AIM OF THE TASK: What follows is a set of records; copy all of it exactly.

[Data extracted from a collection]
::::::::::

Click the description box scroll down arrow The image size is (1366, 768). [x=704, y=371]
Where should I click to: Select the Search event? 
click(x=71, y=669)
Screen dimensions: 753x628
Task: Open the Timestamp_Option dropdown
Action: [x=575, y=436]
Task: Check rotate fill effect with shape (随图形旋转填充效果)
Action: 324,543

::::::::::

COMPLETED EXERCISE:
Click the description box scroll down arrow The image size is (1366, 768). [x=704, y=371]
Where should I click to: Select the Search event? 
click(x=71, y=669)
Screen dimensions: 753x628
Task: Open the Timestamp_Option dropdown
Action: [x=575, y=436]
Task: Check rotate fill effect with shape (随图形旋转填充效果)
Action: 324,543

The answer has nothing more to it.